Emmanuel Frémiet

(Paris, 1824 - 1910)

Gorilla abducting a gladiator

M.E. Perrin fils, by 1876;
Private Collection, Brittany, France, from circa 1980, and by descent;
Paris art market, 2013;
Daniel Katz Gallery, by whom sold to the Victoria and Albert Museum, London, 2017.

Paris, Salon, 1876, n. 3287

Lami, Dictionnaire des sculpteurs de l’école française au dix-neuvième siècle, 1916
The Romantics to Rodin, French Nineteenth-Century sculpture from North American collections, exh. cat., Los Angeles County Museum, 1980, under n. 147
Emmanuel Fremiet: ‘La Main et le multiple’, exh. cat. by C. Chevillot, Musée des Beaux-Arts, Dijon, 1988–9, p. 101 under cat. S 140

Fremiet trained in the studio of the sculptor François Rude, who was his uncle. Rude’s emphasis on the study of natural subjects suited the young sculptor who had worked with the painter and naturalist Jean-Charles Werner (1798-1856) at the Musée National d’Histoire Naturelle in Paris. Through his studies from nature in the Jardin des Plantes in Paris, Fremiet made himself thoroughly acquainted with the anatomy of wild animals and he made his Salon début in 1843 with a plaster statuette of a Gazelle. Animal statuettes in bronze formed the bulk of his early commercial output and a catalog from about 1860 lists 68 works of that type[1]. Fremiet maintained an interest in natural history throughout his career and his position as leading national animalier sculptor was confirmed when, in 1875, he succeeded Antoine-Louis Barye as professor of zoological drawing at the Musée National d’Histoire Naturelle. Frémiet was also a pioneer, making life-size sculptures of animals and exploring the relationship between man and the animal world, at a time when Darwinism and anthropology became prominent.

Over the years, Frémiet realised a number of mixed groups featuring animals and humans. In 1859, the same year Darwin published his Origin of the Species, Frémiet’s ferocious sculpture of a Female gorilla carrying off a Negress created a scandal and was rejected by the jury of the Salon (plaster, destroyed[2]). The artist, however, continued to create compositions in the same vein and realised a Gorilla abducting the Venus of Milo (ca. 1871, location unknown) and in 1887 his Gorilla - Gorilla Troglodyte from Gabon (plaster, Musée des Beaux Arts de Nantes) would not only be accepted at the Salon but also received a medal.
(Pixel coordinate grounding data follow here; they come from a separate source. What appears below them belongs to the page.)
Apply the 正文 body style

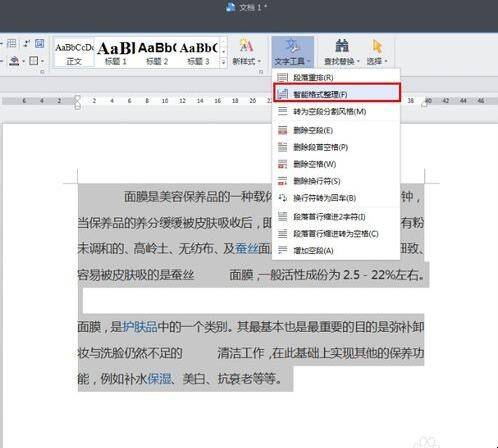(74, 53)
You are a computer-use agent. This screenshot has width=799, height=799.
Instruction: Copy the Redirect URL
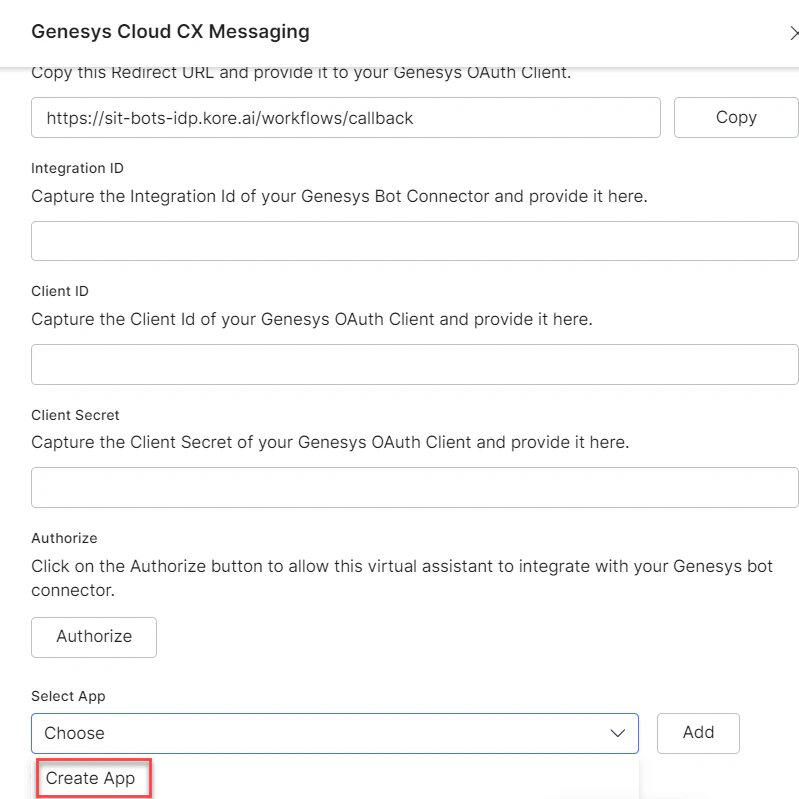735,117
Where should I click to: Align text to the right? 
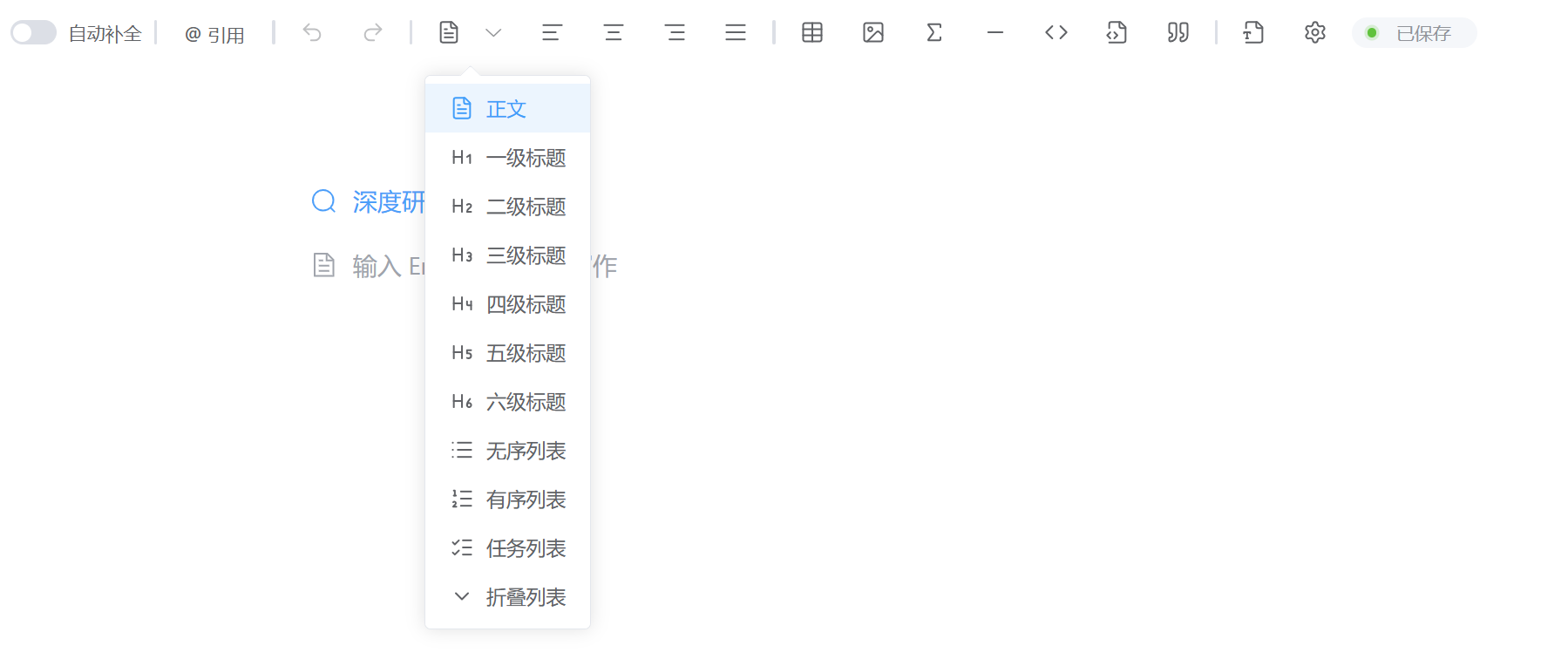pyautogui.click(x=675, y=33)
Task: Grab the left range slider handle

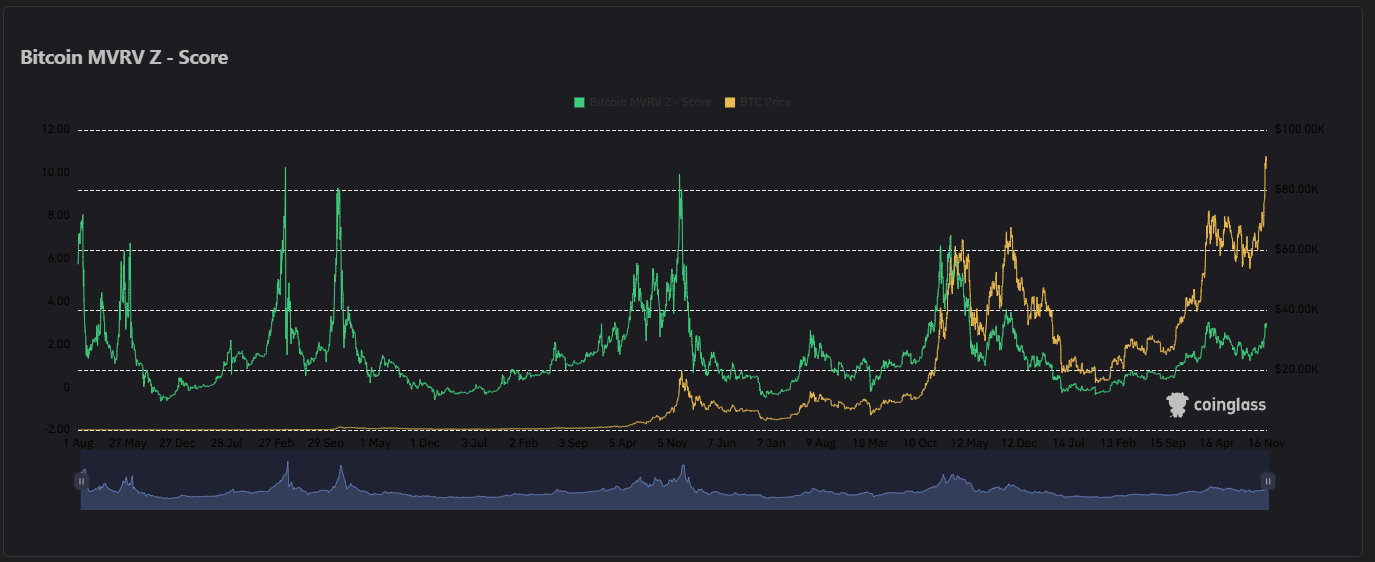Action: [81, 481]
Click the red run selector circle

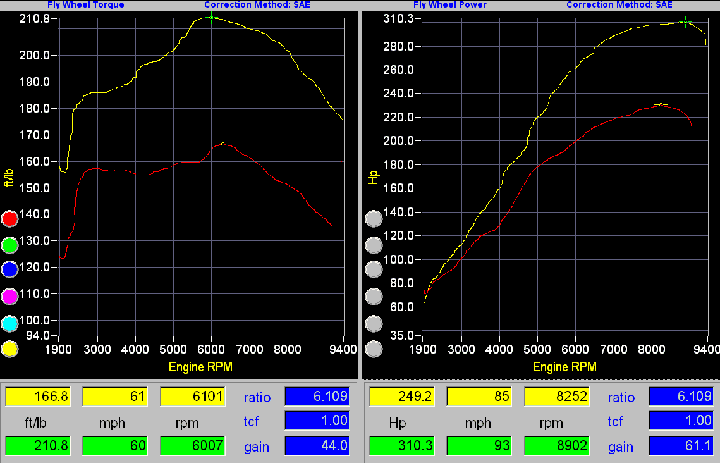(x=11, y=218)
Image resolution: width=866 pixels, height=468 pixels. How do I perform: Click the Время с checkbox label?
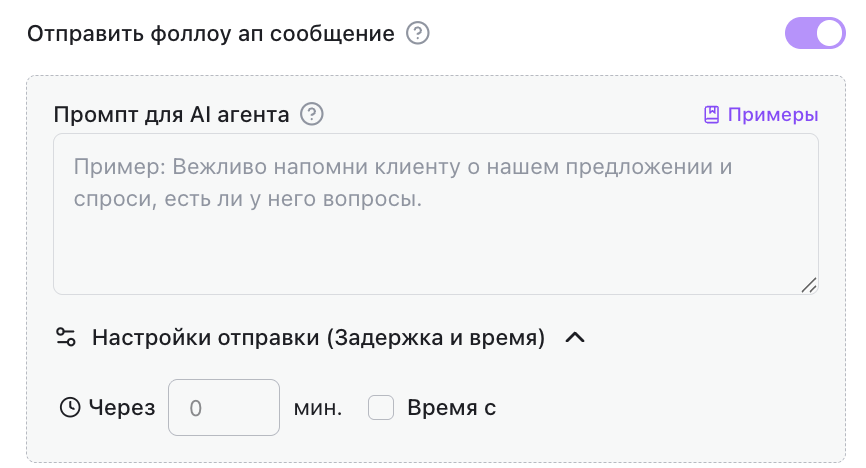tap(451, 408)
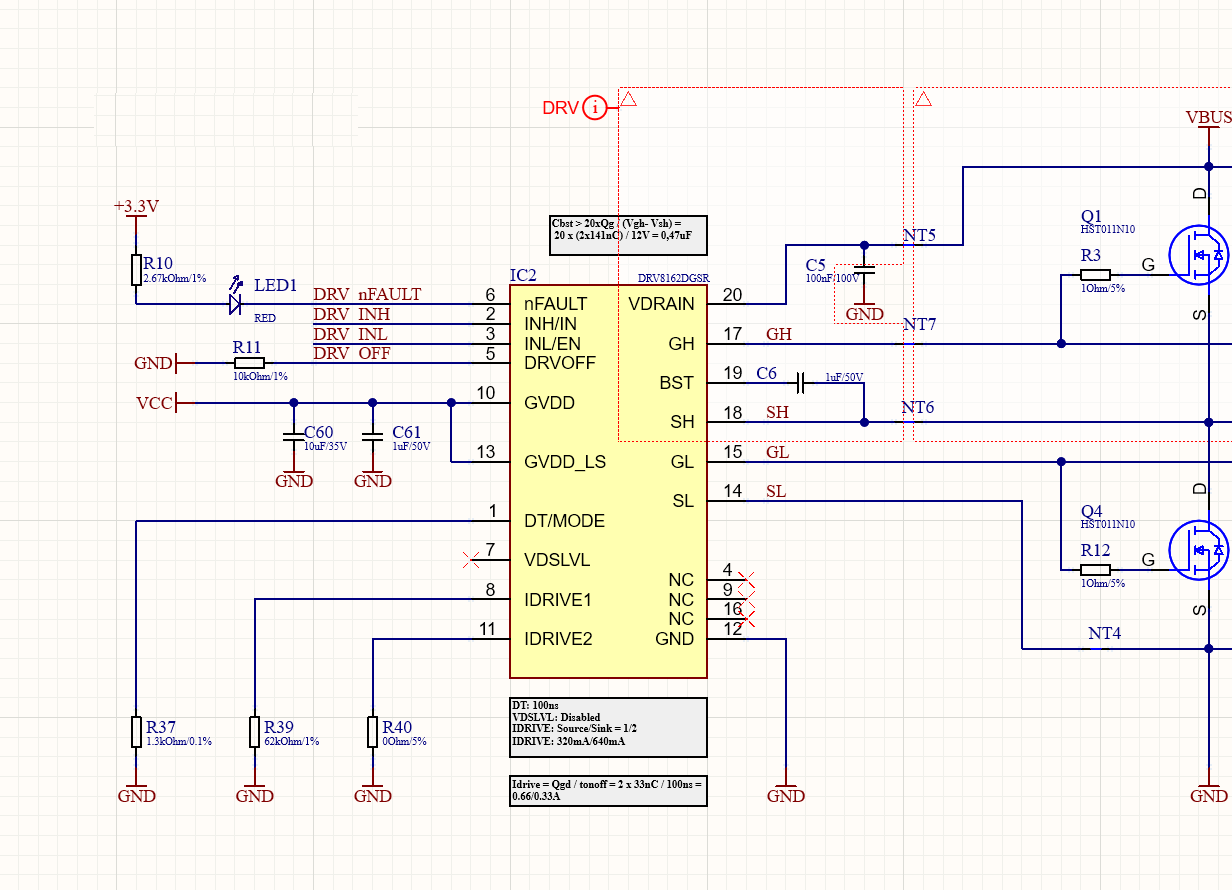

In fact, for this plaster Frémiet was awarded the highest distinction given at the Salon. Afterwards the artist made a number of bronze reductions of this composition, as well as a life-size cast that was exhibited at the Universal Exhibition of 1900 (Robert Allerton Park, USA). He continued with works in the same vein, for example his relief of Orang-utan and the savage from Borneo (painted plaster, Musée des Beaux-Arts, Dijon and enamelled stoneware, location unknown) is another remarkable example of the artist’s powerful realism[3].  

The present terracotta was exhibited at the Salon in 1876 under the title Rétiaire and gorilla [Retiarus and gorilla] and was thought to have been lost until its recent rediscovery. A retiarus was a Roman gladiator who fought with equipment styled on that of a fisherman; it included a weighted net (rete, hence the name) and a shoulder guard, both visible on the terracotta. Fremiet’s highly precise sense of observation, as well as his realistic rendering of the animal’s thick and rough fur, are remarkable. A terracotta sketch for the present sculpture is in the collection of the Musée d’Orsay, Paris. It is of a smaller size (24 cm high) but features the same composition, with the gladiator being grabbed by his hair by a fierce gorilla standing above him. No bronze version of this composition is known.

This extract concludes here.